The “who”: Use experts consistently, coherently and as known architects of policy, not just as supporters for it. They enjoy, right across European polling, an assumption of trust that no politician enjoys. Yet, across the world experts have been repeatedly undermined, politicised and used as shields for policy rather than positioned as the architects of it. The objective needs to be visible, and seen to be empowered, in a world of the uncertain.

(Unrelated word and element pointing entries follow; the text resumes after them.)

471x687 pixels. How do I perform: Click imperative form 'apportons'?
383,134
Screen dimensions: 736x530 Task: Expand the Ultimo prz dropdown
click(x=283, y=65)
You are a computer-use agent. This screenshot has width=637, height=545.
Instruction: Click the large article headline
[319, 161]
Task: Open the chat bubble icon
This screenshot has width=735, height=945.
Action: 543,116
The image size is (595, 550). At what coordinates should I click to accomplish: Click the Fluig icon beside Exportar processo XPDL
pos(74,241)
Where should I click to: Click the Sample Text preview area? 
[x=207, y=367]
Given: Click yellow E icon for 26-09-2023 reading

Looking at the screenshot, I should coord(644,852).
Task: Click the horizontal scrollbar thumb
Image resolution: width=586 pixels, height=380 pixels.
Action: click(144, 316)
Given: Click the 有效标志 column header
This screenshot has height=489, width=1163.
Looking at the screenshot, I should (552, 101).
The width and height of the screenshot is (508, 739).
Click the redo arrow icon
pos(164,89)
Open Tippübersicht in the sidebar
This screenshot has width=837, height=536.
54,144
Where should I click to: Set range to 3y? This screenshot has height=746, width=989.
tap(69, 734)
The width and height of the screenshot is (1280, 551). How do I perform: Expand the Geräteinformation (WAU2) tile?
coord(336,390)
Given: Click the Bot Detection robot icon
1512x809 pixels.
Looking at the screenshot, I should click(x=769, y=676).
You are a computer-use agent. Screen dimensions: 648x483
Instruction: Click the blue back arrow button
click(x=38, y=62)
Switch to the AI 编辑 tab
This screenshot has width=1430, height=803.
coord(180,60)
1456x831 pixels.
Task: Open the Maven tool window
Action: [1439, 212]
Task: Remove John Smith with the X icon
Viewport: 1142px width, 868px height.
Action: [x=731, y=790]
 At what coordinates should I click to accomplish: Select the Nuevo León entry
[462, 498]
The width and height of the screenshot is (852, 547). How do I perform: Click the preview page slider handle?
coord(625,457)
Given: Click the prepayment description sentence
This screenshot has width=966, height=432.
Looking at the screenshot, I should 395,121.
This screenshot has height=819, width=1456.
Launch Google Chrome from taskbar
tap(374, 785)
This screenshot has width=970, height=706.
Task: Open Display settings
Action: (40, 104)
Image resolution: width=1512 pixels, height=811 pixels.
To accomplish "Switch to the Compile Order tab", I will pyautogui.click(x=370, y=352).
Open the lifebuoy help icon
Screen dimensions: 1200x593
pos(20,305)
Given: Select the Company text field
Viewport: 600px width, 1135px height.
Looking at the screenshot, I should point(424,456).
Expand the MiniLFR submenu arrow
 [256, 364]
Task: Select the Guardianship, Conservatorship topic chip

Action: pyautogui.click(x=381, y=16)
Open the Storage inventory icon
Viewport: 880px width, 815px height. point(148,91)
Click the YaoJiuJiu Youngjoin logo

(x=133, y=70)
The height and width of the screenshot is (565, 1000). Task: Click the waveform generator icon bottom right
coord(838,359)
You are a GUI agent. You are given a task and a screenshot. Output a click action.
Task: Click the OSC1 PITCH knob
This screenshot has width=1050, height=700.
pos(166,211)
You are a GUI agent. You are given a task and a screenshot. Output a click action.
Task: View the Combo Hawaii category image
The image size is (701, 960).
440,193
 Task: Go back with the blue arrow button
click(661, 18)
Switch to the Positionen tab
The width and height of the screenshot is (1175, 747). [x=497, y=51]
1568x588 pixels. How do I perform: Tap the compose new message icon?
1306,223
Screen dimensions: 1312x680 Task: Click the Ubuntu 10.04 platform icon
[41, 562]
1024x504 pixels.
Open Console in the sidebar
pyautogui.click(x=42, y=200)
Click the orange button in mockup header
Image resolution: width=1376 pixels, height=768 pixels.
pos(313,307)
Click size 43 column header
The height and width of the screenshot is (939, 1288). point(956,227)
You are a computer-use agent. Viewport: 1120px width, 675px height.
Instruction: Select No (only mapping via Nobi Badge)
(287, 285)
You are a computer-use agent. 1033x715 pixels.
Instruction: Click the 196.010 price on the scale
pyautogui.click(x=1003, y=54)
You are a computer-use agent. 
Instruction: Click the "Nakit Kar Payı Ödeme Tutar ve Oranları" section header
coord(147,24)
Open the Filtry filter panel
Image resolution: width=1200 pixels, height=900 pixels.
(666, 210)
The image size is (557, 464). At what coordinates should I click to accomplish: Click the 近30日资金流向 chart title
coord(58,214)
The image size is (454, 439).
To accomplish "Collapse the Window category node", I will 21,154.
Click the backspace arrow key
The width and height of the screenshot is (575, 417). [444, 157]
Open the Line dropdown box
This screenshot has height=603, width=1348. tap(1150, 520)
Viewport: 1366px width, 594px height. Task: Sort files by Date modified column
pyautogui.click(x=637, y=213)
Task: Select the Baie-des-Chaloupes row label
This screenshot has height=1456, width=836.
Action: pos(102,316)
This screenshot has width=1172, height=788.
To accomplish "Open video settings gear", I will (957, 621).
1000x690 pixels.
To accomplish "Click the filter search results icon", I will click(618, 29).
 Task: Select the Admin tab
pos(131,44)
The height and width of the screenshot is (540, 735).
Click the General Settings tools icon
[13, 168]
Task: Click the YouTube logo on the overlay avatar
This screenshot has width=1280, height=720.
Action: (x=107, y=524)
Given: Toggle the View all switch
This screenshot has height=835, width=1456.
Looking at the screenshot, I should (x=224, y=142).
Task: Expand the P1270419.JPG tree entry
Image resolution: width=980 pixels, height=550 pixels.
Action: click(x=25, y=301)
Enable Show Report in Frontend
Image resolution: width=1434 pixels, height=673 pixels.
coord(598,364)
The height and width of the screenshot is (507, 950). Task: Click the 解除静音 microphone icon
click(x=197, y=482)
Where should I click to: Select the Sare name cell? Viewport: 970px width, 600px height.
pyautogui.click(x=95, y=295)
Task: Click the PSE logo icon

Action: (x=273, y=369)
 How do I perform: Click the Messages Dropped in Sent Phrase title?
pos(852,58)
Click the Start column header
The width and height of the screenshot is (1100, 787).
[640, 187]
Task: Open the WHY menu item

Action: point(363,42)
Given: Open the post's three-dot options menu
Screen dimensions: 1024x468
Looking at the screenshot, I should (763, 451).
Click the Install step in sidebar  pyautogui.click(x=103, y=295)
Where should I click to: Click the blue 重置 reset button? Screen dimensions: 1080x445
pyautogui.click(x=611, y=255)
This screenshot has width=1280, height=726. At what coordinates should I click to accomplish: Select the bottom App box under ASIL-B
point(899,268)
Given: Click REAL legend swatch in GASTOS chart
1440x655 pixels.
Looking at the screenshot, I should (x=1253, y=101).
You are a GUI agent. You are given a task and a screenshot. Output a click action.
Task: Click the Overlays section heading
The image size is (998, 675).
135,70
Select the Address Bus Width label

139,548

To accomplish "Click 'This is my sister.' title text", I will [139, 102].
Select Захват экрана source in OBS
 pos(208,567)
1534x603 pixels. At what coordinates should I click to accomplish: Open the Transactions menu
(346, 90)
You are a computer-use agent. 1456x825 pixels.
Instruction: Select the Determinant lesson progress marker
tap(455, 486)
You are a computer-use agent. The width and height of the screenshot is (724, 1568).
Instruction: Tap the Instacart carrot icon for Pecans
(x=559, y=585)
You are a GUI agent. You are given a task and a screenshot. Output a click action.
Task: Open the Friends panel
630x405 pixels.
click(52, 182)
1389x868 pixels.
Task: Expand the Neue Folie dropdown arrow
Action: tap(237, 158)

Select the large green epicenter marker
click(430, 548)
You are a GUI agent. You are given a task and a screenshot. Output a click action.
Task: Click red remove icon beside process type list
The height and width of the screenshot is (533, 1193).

The “when”: Red buttons are hard to un-press. Deciding at which point to deploy specific messages is hard, particularly when those messages have an inevitable clarity and effectiveness. The over-reliance on “extraordinary” messaging can make a return to ordinary almost impossible. If any brand over-relies on sales promotion, eventually nobody will shop there unless there’s a sale, and the business will die. Telling people to stay home for the sake of their lives, for instance, will work. Even if I don’t entirely trust the messenger, the starkness of the message is such that I will adhere to the message, and accept that my doubts are secondary to the possibility that the warning is legitimate. However, those doubts persist, so when that same messenger tells me to return to work, my having been told to be afraid in such stark terms counts directly against the credibility of that message. Fear is easy to create and hard to remove.
So, as we navigate the coming stages of Covid, the role of governments across Europe is to remember the basics of how to communicate at scale, and marketers have valued perspectives and best practices on which they can build. This might not be about selling products or services, but mass communications is a science as well as an art, and as we have been so carefully told, now is the time to be guided by the science.